May 25, 2006

(++++) MISCELLANEA, KLUTZ STYLE

Penny Games. By the editors of Klutz. Chicken Socks/Klutz. $9.95.

Building Cards: How to Build Pirate Ships. By Doug Stillinger. Klutz. $12.95.

It’s All About Me! By Karen Phillips. Klutz. $14.95.

     There are always a few Klutz releases that don’t quite fit into the company’s standard crafts categories.  They’re a bit quirkier than other Klutz books (which is really saying something), a bit harder to pigeonhole, and tend to offer fun in some unexpected ways.  Here are three of them.

     Penny Games actually costs only $9.70 – a bargain! – because it is packed with 25 shiny pennies in a cleverly designed plastic package that fits onto the front of the spiral binding of the book.  Like other Chicken Socks offerings, this one is for kids as young as four, so the games have to be simple.  And so they are – but that doesn’t prevent them from being clever.  Try “Penny Bump,” in which six cutout spokes of a game board provide tracks in which you place pennies to shoot toward the board’s center – the object being to land on the central circle or knock away someone else’s penny that’s already there (it’s a little like shuffleboard).  Or play “The One Cent Slide,” in which you try to slide a penny through a maze from the outside ring to the center.  Games with bound-in boards alternate with ones that don’t require using the book at all (well, except for the instructions). As a nice bonus, there’s an explanation of how to make dull pennies almost as shiny as the ones packed with the book.  It’s easy to do, and it really works.

     How to Build Pirate Ships is the second Klutz Building Cards book – the first showed how to build castles – and it’s loads of fun for what is essentially a set of instructions on creating a house of cards (okay, a ship of cards, but you get the idea).  The cards come bound together and perforated.  You break them up into various shapes (“skinnies,” “trapezoids,” “biggies” and so on), then use the shapes to create pirate ships.  A plastic pirate is included to remind you of what you’re doing, and the book includes amusing asides, such as “How Ye Talk Pirate”: hearties are friends, booty is treasure, “arrr!” means “I am a pirate,” and “yarr!” means “arrr!”  The main event, the building, is less guided than in other Klutz books – there are no specific plans to follow, but there are step-by-step instructions for using the cards, followed by “a gallery of galleys” that you can make with the cards.  This is for the patient, self-directed builder who may have a future in nautical design, though hopefully not in nautical naughtiness.
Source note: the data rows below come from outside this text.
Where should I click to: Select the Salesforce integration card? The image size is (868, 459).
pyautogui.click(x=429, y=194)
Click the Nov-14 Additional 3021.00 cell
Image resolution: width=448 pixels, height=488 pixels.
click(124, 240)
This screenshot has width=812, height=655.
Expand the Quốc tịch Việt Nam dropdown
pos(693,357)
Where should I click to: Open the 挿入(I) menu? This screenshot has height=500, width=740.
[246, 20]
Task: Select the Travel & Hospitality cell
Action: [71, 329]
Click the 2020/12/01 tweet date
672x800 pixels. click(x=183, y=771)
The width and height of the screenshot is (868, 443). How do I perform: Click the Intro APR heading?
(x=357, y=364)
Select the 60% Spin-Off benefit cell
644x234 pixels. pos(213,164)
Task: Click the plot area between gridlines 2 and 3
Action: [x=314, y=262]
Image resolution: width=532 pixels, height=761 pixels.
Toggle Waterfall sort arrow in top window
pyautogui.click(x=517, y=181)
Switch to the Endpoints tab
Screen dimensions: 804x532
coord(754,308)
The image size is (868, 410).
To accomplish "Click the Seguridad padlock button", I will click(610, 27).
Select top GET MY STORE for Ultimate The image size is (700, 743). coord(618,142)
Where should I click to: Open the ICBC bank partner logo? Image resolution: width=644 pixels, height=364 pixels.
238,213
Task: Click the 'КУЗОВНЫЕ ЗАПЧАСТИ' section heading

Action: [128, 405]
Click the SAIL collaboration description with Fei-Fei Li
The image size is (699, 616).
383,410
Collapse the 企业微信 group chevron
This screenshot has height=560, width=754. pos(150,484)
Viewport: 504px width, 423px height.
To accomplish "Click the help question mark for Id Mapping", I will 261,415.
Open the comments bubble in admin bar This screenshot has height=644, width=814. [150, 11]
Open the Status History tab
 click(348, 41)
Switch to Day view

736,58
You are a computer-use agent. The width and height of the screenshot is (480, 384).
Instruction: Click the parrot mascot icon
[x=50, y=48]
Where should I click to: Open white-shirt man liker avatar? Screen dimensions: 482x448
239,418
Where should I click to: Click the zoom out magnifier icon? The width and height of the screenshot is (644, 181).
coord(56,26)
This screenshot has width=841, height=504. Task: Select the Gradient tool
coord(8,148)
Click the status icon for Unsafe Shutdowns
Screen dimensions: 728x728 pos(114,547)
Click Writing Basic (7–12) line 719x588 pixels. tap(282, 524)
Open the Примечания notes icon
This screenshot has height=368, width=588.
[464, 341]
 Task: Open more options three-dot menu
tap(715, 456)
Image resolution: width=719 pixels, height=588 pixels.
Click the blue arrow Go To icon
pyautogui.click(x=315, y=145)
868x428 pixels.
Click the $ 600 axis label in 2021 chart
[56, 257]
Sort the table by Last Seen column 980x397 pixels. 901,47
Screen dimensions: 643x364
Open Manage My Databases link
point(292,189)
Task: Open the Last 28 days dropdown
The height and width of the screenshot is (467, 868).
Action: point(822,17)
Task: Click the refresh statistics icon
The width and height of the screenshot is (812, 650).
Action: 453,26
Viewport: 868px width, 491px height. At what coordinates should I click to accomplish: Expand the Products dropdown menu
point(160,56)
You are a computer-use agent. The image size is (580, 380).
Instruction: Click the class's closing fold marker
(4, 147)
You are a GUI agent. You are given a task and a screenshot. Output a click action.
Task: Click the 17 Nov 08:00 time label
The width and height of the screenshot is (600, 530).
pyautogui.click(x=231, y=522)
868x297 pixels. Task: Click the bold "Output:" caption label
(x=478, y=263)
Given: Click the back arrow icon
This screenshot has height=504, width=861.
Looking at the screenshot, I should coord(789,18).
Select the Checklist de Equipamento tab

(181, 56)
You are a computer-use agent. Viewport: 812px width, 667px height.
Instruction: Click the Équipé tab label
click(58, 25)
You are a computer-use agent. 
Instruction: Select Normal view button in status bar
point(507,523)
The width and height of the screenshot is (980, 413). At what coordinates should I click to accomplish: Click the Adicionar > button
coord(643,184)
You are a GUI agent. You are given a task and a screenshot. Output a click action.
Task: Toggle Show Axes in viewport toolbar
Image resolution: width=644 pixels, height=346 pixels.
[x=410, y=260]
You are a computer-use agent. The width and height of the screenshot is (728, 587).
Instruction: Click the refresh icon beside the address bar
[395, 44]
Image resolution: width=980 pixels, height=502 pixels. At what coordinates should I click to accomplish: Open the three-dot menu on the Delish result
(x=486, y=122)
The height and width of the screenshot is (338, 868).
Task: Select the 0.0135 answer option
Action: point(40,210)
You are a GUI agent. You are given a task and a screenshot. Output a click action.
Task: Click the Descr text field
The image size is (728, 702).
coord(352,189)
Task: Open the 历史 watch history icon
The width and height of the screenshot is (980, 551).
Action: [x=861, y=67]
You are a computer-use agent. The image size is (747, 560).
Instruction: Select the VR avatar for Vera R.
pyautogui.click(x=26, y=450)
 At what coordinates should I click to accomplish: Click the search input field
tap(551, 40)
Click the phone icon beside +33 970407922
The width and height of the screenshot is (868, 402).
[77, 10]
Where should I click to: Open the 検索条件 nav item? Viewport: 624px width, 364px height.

     It’s All About Me! is all about…well, whoever buys the book or gets it as a gift.  It’s a set of personality quizzes, starting with a page labeled, “Introducing the World’s Most Fascinating Topic: You!”  This is not a book for the modest.  A good sense of humor helps a lot, though.  In one quiz, you find out what kind of cookie you are – gingersnap, chocolate chip or sugar (each gets a personality interpretation).  Another test offers “8 Ways to Tell if Your Parents Are Extraterrestrials” (hint to parents: you’re definitely ETs).  There’s a lucky number page, an inner artist page, a test about being psychic, a naughty-or-nice quiz, and much more.  At the end is a bound-in pad of paper for taking the quizzes, taking notes, doodling, or otherwise having fun.  This is a book for girls – the pink plastic overlay and included pink pen give it away, as do the illustrations, which are all of girls – and it’s enough fun so maybe guys should ask Klutz to make one for them.  Or would that be too quirky?